De Beers lowers its diamond production forecast for 2019

Surat: Slowdown in Indian diamond industry has prompted world’s largest diamond mining company, De Beers to lower its production forecast for 2019, with its mining output in the second quarter falling 14%.
According to the US-based Rapaport Group, the mining output of De Beers fell 14% to 7.7 million carats in the second quarter as the company continues to produce to market demand.
Sales volume slumped 10% to 9 million carats in three months ending June 30 due to oversupply of goods. Demand for rough diamonds remains subdued as a result of challenges in the midstream with higher polished inventories, and caution due to macroeconomic uncertainty, including the US-China trade tensions, the company explained.

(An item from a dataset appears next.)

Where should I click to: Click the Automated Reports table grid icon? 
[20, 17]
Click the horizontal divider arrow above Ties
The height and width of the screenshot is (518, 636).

According to data published by Gems and Jewellery Export Promotion Council (GJEPC), import of rough diamonds fell 26% in April-June 2019 to $3.4 billion compared to $4.5 billion during the same period last year. Import of rough diamonds in June fell 36% to $969 million compared to $1.5 billion in the same month in previous year.
Industry sources said rough diamond imports are likely to remain on lower side in the next two months following subdued demand for polished diamonds in international market.

Surat Diamond Association president Babu Gujarati said, “The diamond industry is in recessionary mode. Diamantaires are exercising production cut as huge amount of polished diamonds are still lying unsold in their inventories. About 30% of units in the industry are yet to reopen after summer vacation.”
Diamond exporter Kirti Shah said, “Lowering rough diamond production is not going to solve the purpose. De Beers needs to seriously think of drastically lowering prices of rough diamonds. Small and medium units have lost profitability in business.”